Below are some records; return each one exactly as written.

── Data for the task

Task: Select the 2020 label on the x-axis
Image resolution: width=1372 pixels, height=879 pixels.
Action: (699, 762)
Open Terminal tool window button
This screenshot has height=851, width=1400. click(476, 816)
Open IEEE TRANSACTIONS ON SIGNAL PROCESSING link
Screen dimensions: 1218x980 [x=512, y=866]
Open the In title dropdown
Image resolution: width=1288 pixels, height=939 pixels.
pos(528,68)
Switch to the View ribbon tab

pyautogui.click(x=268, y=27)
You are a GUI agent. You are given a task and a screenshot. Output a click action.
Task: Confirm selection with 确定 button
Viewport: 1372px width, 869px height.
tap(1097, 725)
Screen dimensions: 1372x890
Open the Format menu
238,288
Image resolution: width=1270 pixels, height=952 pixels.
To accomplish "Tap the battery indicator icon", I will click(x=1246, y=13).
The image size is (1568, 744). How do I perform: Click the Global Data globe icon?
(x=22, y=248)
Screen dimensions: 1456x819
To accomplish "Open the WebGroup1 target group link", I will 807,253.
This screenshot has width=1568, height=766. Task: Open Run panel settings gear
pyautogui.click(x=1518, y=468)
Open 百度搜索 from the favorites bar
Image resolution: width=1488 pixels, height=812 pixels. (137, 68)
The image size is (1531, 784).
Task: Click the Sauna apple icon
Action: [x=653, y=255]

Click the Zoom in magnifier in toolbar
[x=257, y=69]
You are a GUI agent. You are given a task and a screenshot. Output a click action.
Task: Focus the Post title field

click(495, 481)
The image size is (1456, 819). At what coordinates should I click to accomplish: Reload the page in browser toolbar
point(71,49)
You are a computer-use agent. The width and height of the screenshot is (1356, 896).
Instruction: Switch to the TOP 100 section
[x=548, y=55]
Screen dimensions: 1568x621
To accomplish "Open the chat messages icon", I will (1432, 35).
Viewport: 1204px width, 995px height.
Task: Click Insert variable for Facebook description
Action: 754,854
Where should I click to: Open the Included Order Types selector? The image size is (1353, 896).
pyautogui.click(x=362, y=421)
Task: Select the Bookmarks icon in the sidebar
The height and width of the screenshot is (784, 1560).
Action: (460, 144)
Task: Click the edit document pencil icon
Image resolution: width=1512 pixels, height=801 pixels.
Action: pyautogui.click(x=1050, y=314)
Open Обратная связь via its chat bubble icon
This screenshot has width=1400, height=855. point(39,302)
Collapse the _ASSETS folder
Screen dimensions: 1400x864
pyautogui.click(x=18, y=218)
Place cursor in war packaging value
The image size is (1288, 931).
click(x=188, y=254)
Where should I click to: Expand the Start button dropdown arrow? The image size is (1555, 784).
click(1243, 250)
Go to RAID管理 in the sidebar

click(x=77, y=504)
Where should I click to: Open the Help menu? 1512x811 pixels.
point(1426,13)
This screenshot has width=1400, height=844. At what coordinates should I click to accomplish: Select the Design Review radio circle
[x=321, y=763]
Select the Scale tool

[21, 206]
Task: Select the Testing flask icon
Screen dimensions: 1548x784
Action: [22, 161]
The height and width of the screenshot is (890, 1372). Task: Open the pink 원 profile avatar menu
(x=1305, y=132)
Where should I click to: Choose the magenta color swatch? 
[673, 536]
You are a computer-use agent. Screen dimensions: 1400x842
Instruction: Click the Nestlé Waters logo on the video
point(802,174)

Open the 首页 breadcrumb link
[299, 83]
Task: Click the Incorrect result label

────

## Exercise output
Task: Select the 2020 label on the x-axis
Image resolution: width=1372 pixels, height=879 pixels.
Action: (699, 762)
Open Terminal tool window button
This screenshot has height=851, width=1400. click(476, 816)
Open IEEE TRANSACTIONS ON SIGNAL PROCESSING link
Screen dimensions: 1218x980 [x=512, y=866]
Open the In title dropdown
Image resolution: width=1288 pixels, height=939 pixels.
pos(528,68)
Switch to the View ribbon tab

pyautogui.click(x=268, y=27)
You are a GUI agent. You are given a task and a screenshot. Output a click action.
Task: Confirm selection with 确定 button
Viewport: 1372px width, 869px height.
tap(1097, 725)
Screen dimensions: 1372x890
Open the Format menu
238,288
Image resolution: width=1270 pixels, height=952 pixels.
To accomplish "Tap the battery indicator icon", I will click(x=1246, y=13).
The image size is (1568, 744). How do I perform: Click the Global Data globe icon?
(x=22, y=248)
Screen dimensions: 1456x819
To accomplish "Open the WebGroup1 target group link", I will 807,253.
This screenshot has width=1568, height=766. Task: Open Run panel settings gear
pyautogui.click(x=1518, y=468)
Open 百度搜索 from the favorites bar
Image resolution: width=1488 pixels, height=812 pixels. (137, 68)
The image size is (1531, 784).
Task: Click the Sauna apple icon
Action: [x=653, y=255]

Click the Zoom in magnifier in toolbar
[x=257, y=69]
You are a GUI agent. You are given a task and a screenshot. Output a click action.
Task: Focus the Post title field

click(495, 481)
The image size is (1456, 819). At what coordinates should I click to accomplish: Reload the page in browser toolbar
point(71,49)
You are a computer-use agent. The width and height of the screenshot is (1356, 896).
Instruction: Switch to the TOP 100 section
[x=548, y=55]
Screen dimensions: 1568x621
To accomplish "Open the chat messages icon", I will (1432, 35).
Viewport: 1204px width, 995px height.
Task: Click Insert variable for Facebook description
Action: 754,854
Where should I click to: Open the Included Order Types selector? The image size is (1353, 896).
pyautogui.click(x=362, y=421)
Task: Select the Bookmarks icon in the sidebar
The height and width of the screenshot is (784, 1560).
Action: (460, 144)
Task: Click the edit document pencil icon
Image resolution: width=1512 pixels, height=801 pixels.
Action: pyautogui.click(x=1050, y=314)
Open Обратная связь via its chat bubble icon
This screenshot has width=1400, height=855. point(39,302)
Collapse the _ASSETS folder
Screen dimensions: 1400x864
pyautogui.click(x=18, y=218)
Place cursor in war packaging value
The image size is (1288, 931).
click(x=188, y=254)
Where should I click to: Expand the Start button dropdown arrow? The image size is (1555, 784).
click(1243, 250)
Go to RAID管理 in the sidebar

click(x=77, y=504)
Where should I click to: Open the Help menu? 1512x811 pixels.
point(1426,13)
This screenshot has width=1400, height=844. At what coordinates should I click to accomplish: Select the Design Review radio circle
[x=321, y=763]
Select the Scale tool

[21, 206]
Task: Select the Testing flask icon
Screen dimensions: 1548x784
Action: [22, 161]
The height and width of the screenshot is (890, 1372). Task: Open the pink 원 profile avatar menu
(x=1305, y=132)
Where should I click to: Choose the magenta color swatch? 
[673, 536]
You are a computer-use agent. Screen dimensions: 1400x842
Instruction: Click the Nestlé Waters logo on the video
point(802,174)

Open the 首页 breadcrumb link
[299, 83]
Task: Click the Incorrect result label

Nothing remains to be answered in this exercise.